Drop the images, then output the listing exactly.

***** Material shown

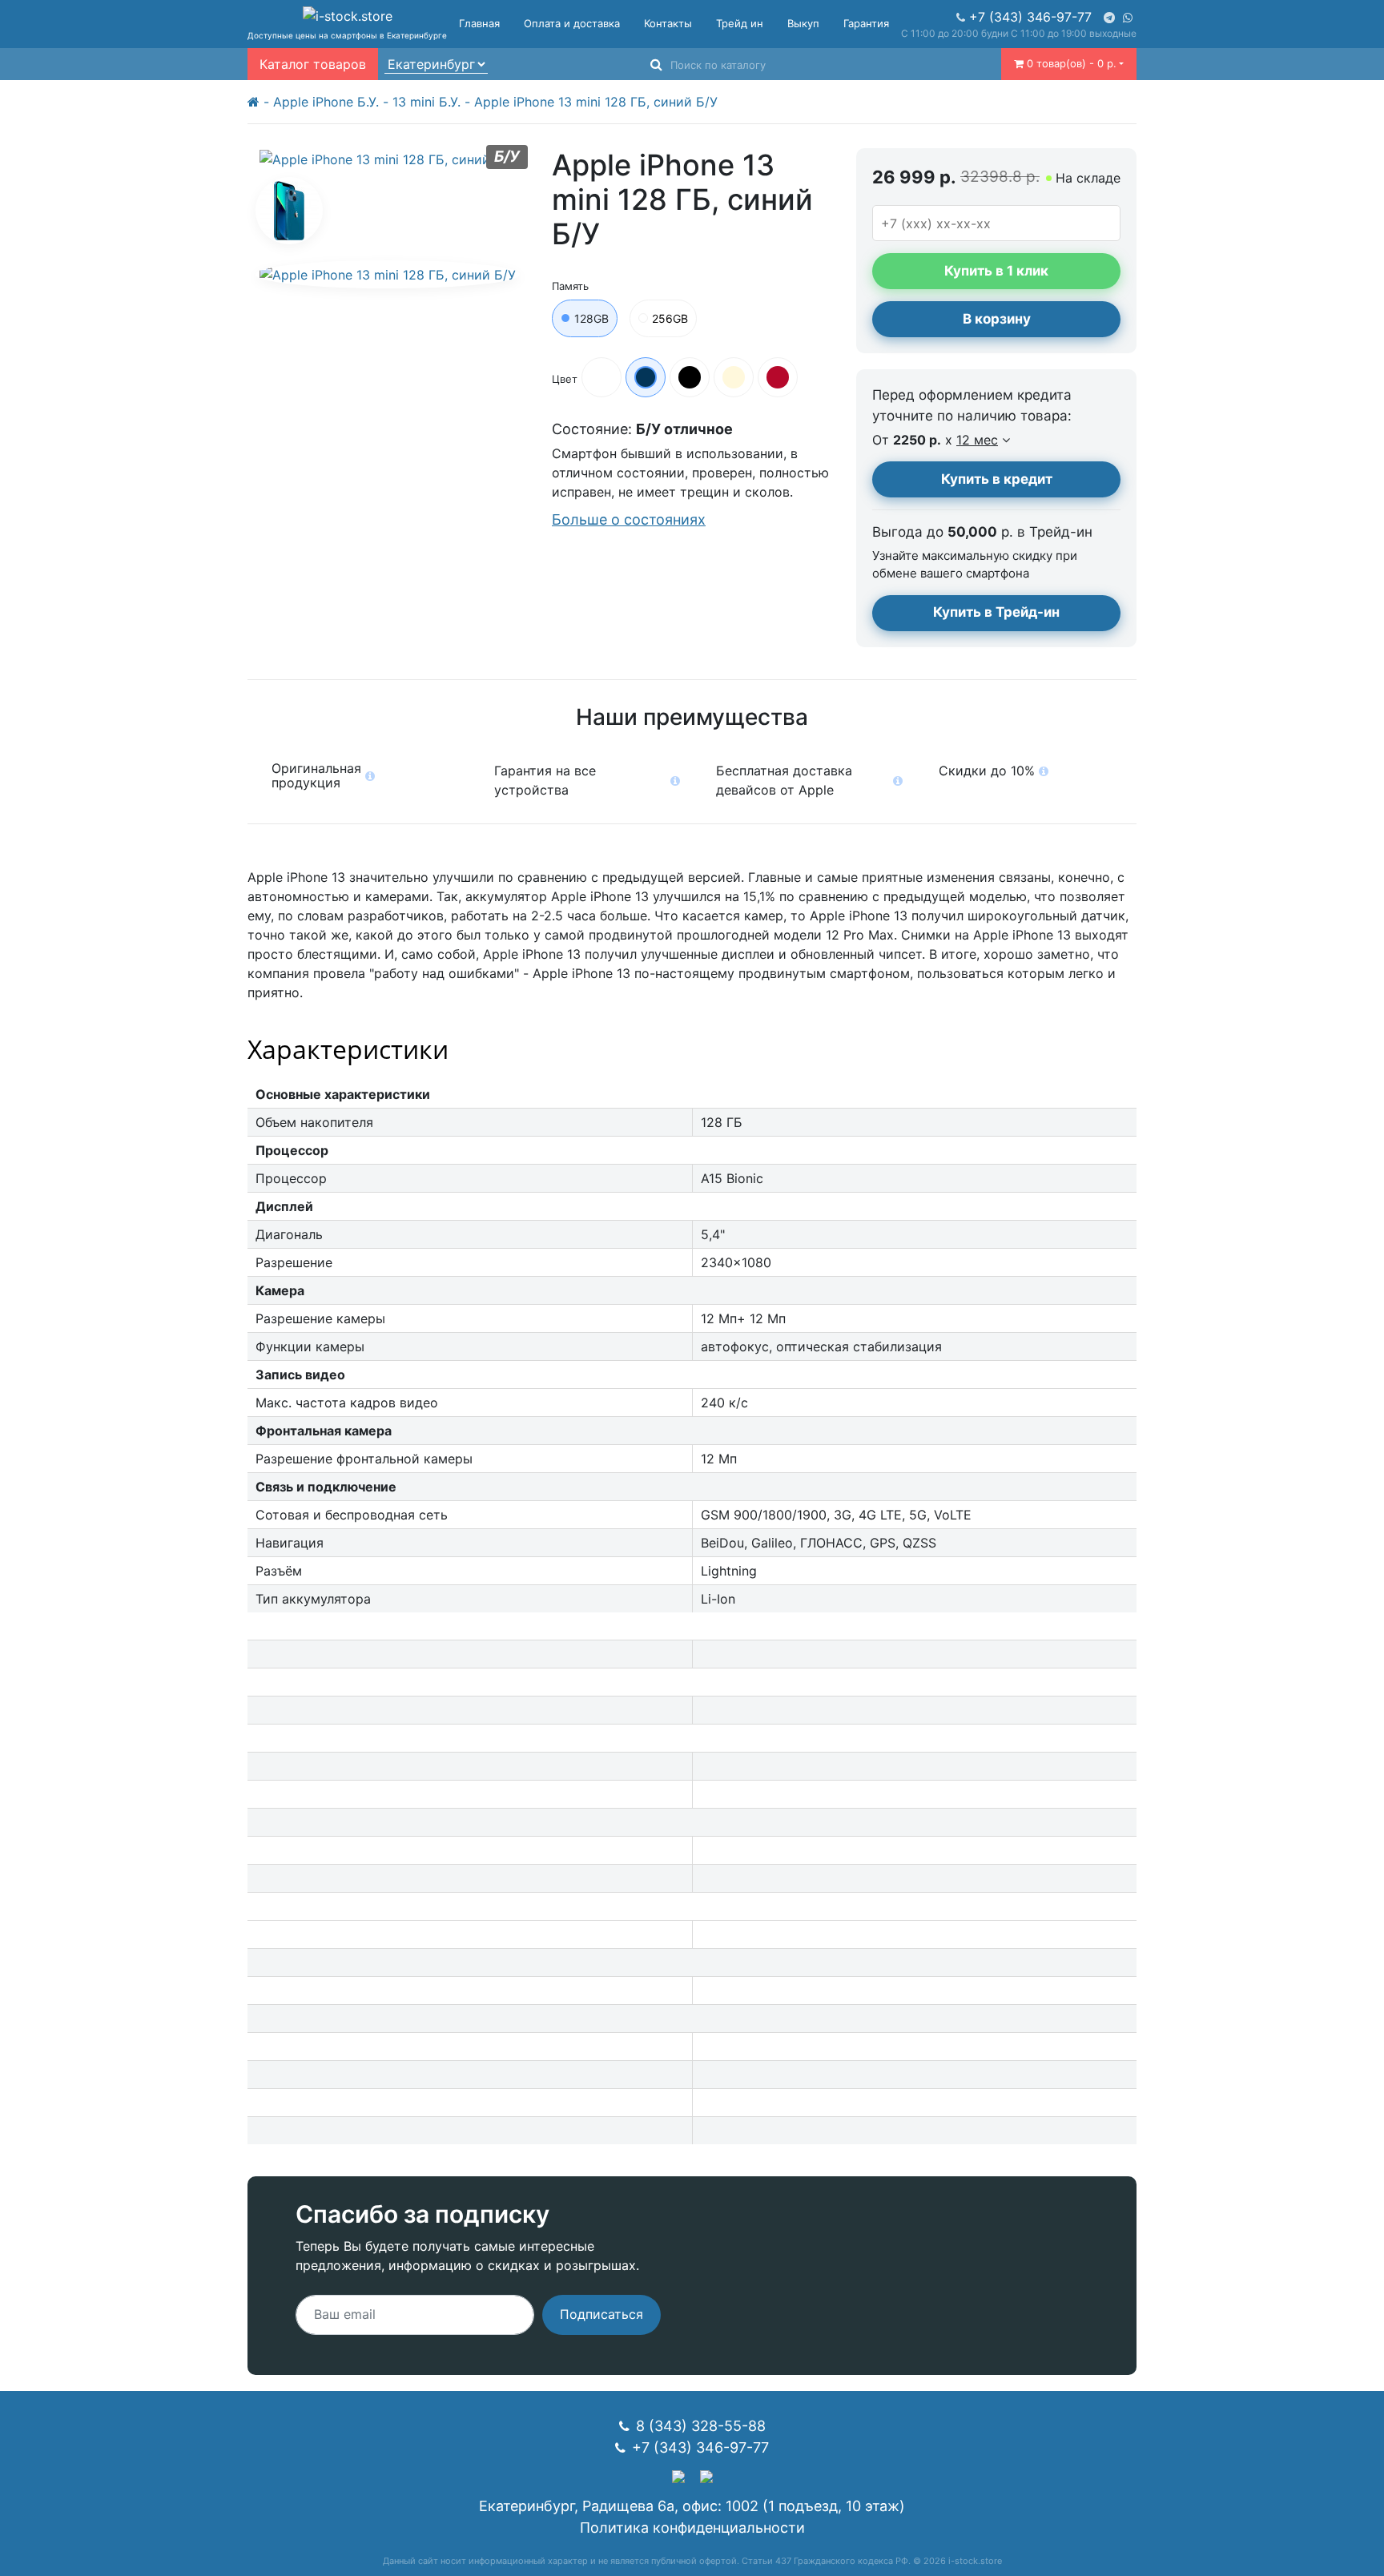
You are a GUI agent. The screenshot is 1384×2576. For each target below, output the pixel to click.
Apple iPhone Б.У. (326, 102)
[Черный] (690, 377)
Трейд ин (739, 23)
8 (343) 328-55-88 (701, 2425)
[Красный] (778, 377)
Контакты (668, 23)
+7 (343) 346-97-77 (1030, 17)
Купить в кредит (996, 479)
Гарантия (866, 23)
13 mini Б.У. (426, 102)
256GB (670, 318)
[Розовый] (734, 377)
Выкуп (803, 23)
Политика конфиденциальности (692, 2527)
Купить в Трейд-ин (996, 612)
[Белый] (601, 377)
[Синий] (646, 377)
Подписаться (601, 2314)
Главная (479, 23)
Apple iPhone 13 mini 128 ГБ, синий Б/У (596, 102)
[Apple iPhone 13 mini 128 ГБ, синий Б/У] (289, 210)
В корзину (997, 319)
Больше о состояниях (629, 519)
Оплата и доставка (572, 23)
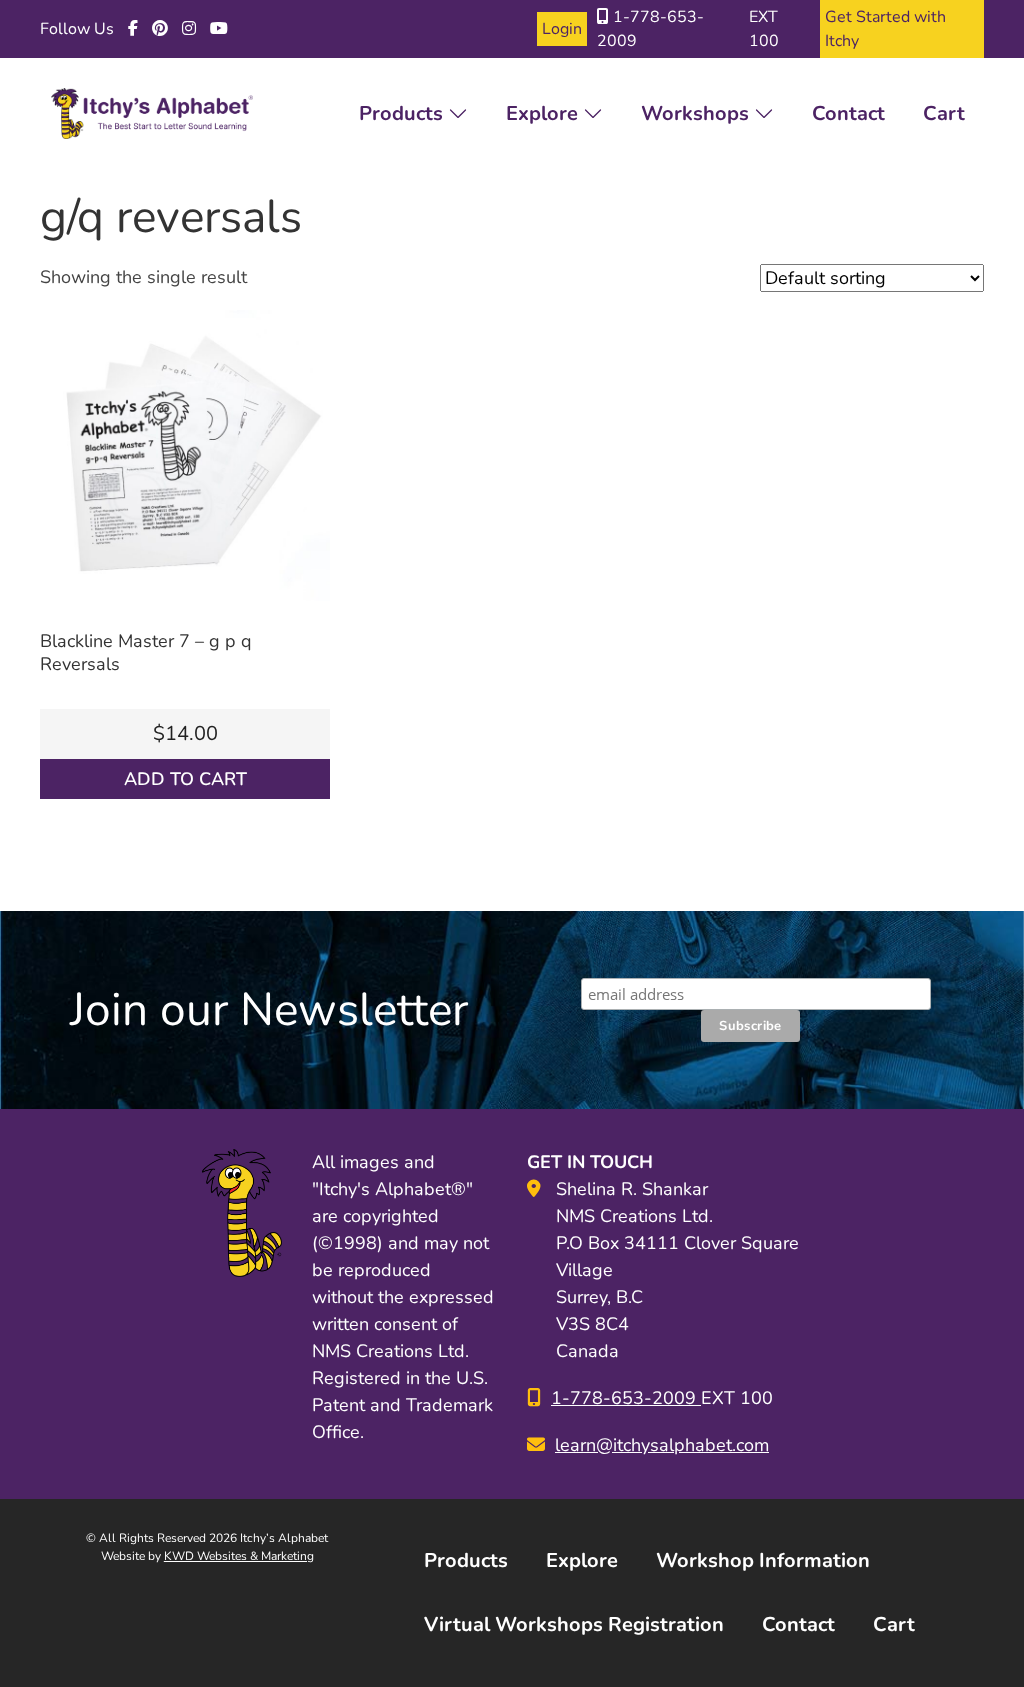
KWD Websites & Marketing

**********

__Answer to the problem__.
You are a GUI agent. The screenshot is 1384×2576. For each target below, output the pixel to click.
Apple iPhone Б.У. (326, 102)
[Черный] (690, 377)
Трейд ин (739, 23)
8 (343) 328-55-88 (701, 2425)
[Красный] (778, 377)
Контакты (668, 23)
+7 (343) 346-97-77 (1030, 17)
Купить в кредит (996, 479)
Гарантия (866, 23)
13 mini Б.У. (426, 102)
256GB (670, 318)
[Розовый] (734, 377)
Выкуп (803, 23)
Политика конфиденциальности (692, 2527)
Купить в Трейд-ин (996, 612)
[Белый] (601, 377)
[Синий] (646, 377)
Подписаться (601, 2314)
Главная (479, 23)
Apple iPhone 13 mini 128 ГБ, синий Б/У (596, 102)
[Apple iPhone 13 mini 128 ГБ, синий Б/У] (289, 210)
В корзину (997, 319)
Больше о состояниях (629, 519)
Оплата и доставка (572, 23)
KWD Websites & Marketing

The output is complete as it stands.